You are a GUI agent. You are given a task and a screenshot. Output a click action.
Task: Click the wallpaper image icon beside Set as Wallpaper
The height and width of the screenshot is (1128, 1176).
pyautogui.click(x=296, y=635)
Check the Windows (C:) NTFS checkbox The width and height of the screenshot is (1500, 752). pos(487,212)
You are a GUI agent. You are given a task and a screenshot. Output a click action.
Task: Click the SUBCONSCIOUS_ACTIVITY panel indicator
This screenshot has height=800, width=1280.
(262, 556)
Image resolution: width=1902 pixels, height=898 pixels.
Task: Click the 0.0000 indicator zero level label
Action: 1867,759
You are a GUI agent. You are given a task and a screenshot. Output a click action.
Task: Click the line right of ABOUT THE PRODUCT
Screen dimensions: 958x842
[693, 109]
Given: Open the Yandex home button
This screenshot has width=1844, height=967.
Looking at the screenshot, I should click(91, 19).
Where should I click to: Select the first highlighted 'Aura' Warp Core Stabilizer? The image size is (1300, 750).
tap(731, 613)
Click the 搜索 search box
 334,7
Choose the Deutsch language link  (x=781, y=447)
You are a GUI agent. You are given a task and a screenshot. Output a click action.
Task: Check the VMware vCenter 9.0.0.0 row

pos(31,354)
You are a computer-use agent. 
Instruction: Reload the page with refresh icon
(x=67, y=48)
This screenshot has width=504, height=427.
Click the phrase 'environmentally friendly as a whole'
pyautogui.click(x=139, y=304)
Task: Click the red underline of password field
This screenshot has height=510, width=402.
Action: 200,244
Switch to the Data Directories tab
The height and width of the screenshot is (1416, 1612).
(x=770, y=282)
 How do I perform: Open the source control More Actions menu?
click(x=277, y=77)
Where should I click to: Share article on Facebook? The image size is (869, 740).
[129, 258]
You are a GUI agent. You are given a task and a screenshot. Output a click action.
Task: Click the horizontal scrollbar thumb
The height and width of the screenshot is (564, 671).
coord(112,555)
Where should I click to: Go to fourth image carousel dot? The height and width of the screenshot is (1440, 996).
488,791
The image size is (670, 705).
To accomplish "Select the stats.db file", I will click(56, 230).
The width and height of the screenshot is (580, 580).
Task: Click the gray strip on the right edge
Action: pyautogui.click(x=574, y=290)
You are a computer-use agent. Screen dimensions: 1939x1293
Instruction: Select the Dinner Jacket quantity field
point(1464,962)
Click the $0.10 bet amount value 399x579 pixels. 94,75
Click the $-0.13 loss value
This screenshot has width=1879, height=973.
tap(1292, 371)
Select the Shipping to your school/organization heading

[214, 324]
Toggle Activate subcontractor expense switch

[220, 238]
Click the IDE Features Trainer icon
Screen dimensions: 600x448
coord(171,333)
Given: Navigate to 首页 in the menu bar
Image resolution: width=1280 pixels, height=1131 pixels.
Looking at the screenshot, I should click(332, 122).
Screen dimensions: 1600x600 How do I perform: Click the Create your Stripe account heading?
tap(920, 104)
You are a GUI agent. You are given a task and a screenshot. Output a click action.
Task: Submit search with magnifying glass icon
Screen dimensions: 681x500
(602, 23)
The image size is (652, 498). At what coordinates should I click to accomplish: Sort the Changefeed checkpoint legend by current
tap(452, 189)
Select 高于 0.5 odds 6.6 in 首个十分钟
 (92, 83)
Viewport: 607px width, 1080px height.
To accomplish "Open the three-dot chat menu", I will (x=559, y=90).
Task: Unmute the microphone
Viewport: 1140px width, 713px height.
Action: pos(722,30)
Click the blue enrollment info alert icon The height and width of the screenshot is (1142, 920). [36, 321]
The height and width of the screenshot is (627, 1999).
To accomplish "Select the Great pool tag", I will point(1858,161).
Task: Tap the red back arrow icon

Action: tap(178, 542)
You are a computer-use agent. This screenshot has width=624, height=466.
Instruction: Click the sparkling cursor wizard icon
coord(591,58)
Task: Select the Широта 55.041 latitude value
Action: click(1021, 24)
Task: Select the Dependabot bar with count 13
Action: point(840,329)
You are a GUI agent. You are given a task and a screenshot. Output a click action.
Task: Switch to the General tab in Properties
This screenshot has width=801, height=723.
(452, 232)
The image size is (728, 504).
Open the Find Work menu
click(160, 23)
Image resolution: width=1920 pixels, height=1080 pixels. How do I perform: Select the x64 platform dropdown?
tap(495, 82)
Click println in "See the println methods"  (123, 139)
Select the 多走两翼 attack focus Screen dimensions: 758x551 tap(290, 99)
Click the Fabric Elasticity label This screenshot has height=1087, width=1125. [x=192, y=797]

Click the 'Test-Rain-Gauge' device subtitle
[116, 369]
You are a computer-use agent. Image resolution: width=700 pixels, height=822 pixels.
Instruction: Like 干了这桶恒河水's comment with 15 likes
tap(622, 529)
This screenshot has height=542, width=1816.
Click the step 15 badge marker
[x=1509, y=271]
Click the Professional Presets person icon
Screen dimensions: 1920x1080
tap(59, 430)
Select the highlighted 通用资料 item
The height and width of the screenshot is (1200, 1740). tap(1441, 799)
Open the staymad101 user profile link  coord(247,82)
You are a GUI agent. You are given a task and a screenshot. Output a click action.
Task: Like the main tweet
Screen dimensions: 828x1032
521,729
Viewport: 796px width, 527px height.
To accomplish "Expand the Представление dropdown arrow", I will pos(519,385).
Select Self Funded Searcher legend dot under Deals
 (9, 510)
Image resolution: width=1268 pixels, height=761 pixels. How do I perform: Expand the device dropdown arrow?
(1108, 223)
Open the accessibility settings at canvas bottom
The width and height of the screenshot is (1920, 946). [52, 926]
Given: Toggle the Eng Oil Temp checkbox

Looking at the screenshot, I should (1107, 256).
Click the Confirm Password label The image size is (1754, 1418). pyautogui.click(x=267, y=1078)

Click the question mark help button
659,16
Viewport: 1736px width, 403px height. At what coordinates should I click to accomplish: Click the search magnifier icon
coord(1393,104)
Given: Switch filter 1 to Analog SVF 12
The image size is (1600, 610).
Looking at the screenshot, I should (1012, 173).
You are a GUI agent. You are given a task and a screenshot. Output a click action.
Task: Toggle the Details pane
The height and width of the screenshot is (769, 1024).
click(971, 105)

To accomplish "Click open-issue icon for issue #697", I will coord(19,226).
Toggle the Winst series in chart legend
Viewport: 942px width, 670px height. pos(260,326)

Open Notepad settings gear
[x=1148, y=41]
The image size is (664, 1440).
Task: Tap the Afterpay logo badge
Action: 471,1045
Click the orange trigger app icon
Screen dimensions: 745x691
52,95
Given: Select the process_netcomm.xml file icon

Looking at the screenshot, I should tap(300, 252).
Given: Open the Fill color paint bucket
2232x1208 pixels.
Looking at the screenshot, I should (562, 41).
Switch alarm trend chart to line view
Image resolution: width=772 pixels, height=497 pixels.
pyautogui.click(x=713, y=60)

**WORK TASK:**
Copy each record from above without leaving any out.

**RESPONSE FOR THIS EXERCISE:**
You are a GUI agent. You are given a task and a screenshot. Output a click action.
Task: Click the wallpaper image icon beside Set as Wallpaper
The height and width of the screenshot is (1128, 1176).
pyautogui.click(x=296, y=635)
Check the Windows (C:) NTFS checkbox The width and height of the screenshot is (1500, 752). pos(487,212)
You are a GUI agent. You are given a task and a screenshot. Output a click action.
Task: Click the SUBCONSCIOUS_ACTIVITY panel indicator
This screenshot has height=800, width=1280.
(262, 556)
Image resolution: width=1902 pixels, height=898 pixels.
Task: Click the 0.0000 indicator zero level label
Action: 1867,759
You are a GUI agent. You are given a task and a screenshot. Output a click action.
Task: Click the line right of ABOUT THE PRODUCT
Screen dimensions: 958x842
[693, 109]
Given: Open the Yandex home button
This screenshot has width=1844, height=967.
Looking at the screenshot, I should click(91, 19).
Where should I click to: Select the first highlighted 'Aura' Warp Core Stabilizer? The image size is (1300, 750).
tap(731, 613)
Click the 搜索 search box
 334,7
Choose the Deutsch language link  (x=781, y=447)
You are a GUI agent. You are given a task and a screenshot. Output a click action.
Task: Check the VMware vCenter 9.0.0.0 row

pos(31,354)
You are a computer-use agent. 
Instruction: Reload the page with refresh icon
(x=67, y=48)
This screenshot has width=504, height=427.
Click the phrase 'environmentally friendly as a whole'
pyautogui.click(x=139, y=304)
Task: Click the red underline of password field
This screenshot has height=510, width=402.
Action: 200,244
Switch to the Data Directories tab
The height and width of the screenshot is (1416, 1612).
(x=770, y=282)
 How do I perform: Open the source control More Actions menu?
click(x=277, y=77)
Where should I click to: Share article on Facebook? The image size is (869, 740).
[129, 258]
You are a GUI agent. You are given a task and a screenshot. Output a click action.
Task: Click the horizontal scrollbar thumb
The height and width of the screenshot is (564, 671).
coord(112,555)
Where should I click to: Go to fourth image carousel dot? The height and width of the screenshot is (1440, 996).
488,791
The image size is (670, 705).
To accomplish "Select the stats.db file", I will click(56, 230).
The width and height of the screenshot is (580, 580).
Task: Click the gray strip on the right edge
Action: pyautogui.click(x=574, y=290)
You are a computer-use agent. Screen dimensions: 1939x1293
Instruction: Select the Dinner Jacket quantity field
point(1464,962)
Click the $0.10 bet amount value 399x579 pixels. 94,75
Click the $-0.13 loss value
This screenshot has width=1879, height=973.
tap(1292, 371)
Select the Shipping to your school/organization heading

[214, 324]
Toggle Activate subcontractor expense switch

[220, 238]
Click the IDE Features Trainer icon
Screen dimensions: 600x448
coord(171,333)
Given: Navigate to 首页 in the menu bar
Image resolution: width=1280 pixels, height=1131 pixels.
Looking at the screenshot, I should click(332, 122).
Screen dimensions: 1600x600 How do I perform: Click the Create your Stripe account heading?
tap(920, 104)
You are a GUI agent. You are given a task and a screenshot. Output a click action.
Task: Submit search with magnifying glass icon
Screen dimensions: 681x500
(602, 23)
The image size is (652, 498). At what coordinates should I click to accomplish: Sort the Changefeed checkpoint legend by current
tap(452, 189)
Select 高于 0.5 odds 6.6 in 首个十分钟
 (92, 83)
Viewport: 607px width, 1080px height.
To accomplish "Open the three-dot chat menu", I will (x=559, y=90).
Task: Unmute the microphone
Viewport: 1140px width, 713px height.
Action: pos(722,30)
Click the blue enrollment info alert icon The height and width of the screenshot is (1142, 920). [36, 321]
The height and width of the screenshot is (627, 1999).
To accomplish "Select the Great pool tag", I will point(1858,161).
Task: Tap the red back arrow icon

Action: tap(178, 542)
You are a computer-use agent. This screenshot has width=624, height=466.
Instruction: Click the sparkling cursor wizard icon
coord(591,58)
Task: Select the Широта 55.041 latitude value
Action: click(1021, 24)
Task: Select the Dependabot bar with count 13
Action: point(840,329)
You are a GUI agent. You are given a task and a screenshot. Output a click action.
Task: Switch to the General tab in Properties
This screenshot has width=801, height=723.
(452, 232)
The image size is (728, 504).
Open the Find Work menu
click(160, 23)
Image resolution: width=1920 pixels, height=1080 pixels. How do I perform: Select the x64 platform dropdown?
tap(495, 82)
Click println in "See the println methods"  (123, 139)
Select the 多走两翼 attack focus Screen dimensions: 758x551 tap(290, 99)
Click the Fabric Elasticity label This screenshot has height=1087, width=1125. [x=192, y=797]

Click the 'Test-Rain-Gauge' device subtitle
[116, 369]
You are a computer-use agent. Image resolution: width=700 pixels, height=822 pixels.
Instruction: Like 干了这桶恒河水's comment with 15 likes
tap(622, 529)
This screenshot has height=542, width=1816.
Click the step 15 badge marker
[x=1509, y=271]
Click the Professional Presets person icon
Screen dimensions: 1920x1080
tap(59, 430)
Select the highlighted 通用资料 item
The height and width of the screenshot is (1200, 1740). tap(1441, 799)
Open the staymad101 user profile link  coord(247,82)
You are a GUI agent. You are given a task and a screenshot. Output a click action.
Task: Like the main tweet
Screen dimensions: 828x1032
521,729
Viewport: 796px width, 527px height.
To accomplish "Expand the Представление dropdown arrow", I will pos(519,385).
Select Self Funded Searcher legend dot under Deals
 (9, 510)
Image resolution: width=1268 pixels, height=761 pixels. How do I perform: Expand the device dropdown arrow?
(1108, 223)
Open the accessibility settings at canvas bottom
The width and height of the screenshot is (1920, 946). [52, 926]
Given: Toggle the Eng Oil Temp checkbox

Looking at the screenshot, I should (1107, 256).
Click the Confirm Password label The image size is (1754, 1418). pyautogui.click(x=267, y=1078)

Click the question mark help button
659,16
Viewport: 1736px width, 403px height. At what coordinates should I click to accomplish: Click the search magnifier icon
coord(1393,104)
Given: Switch filter 1 to Analog SVF 12
The image size is (1600, 610).
Looking at the screenshot, I should (1012, 173).
You are a GUI agent. You are given a task and a screenshot. Output a click action.
Task: Toggle the Details pane
The height and width of the screenshot is (769, 1024).
click(971, 105)

To accomplish "Click open-issue icon for issue #697", I will coord(19,226).
Toggle the Winst series in chart legend
Viewport: 942px width, 670px height. pos(260,326)

Open Notepad settings gear
[x=1148, y=41]
The image size is (664, 1440).
Task: Tap the Afterpay logo badge
Action: 471,1045
Click the orange trigger app icon
Screen dimensions: 745x691
52,95
Given: Select the process_netcomm.xml file icon

Looking at the screenshot, I should tap(300, 252).
Given: Open the Fill color paint bucket
2232x1208 pixels.
Looking at the screenshot, I should (562, 41).
Switch alarm trend chart to line view
Image resolution: width=772 pixels, height=497 pixels.
pyautogui.click(x=713, y=60)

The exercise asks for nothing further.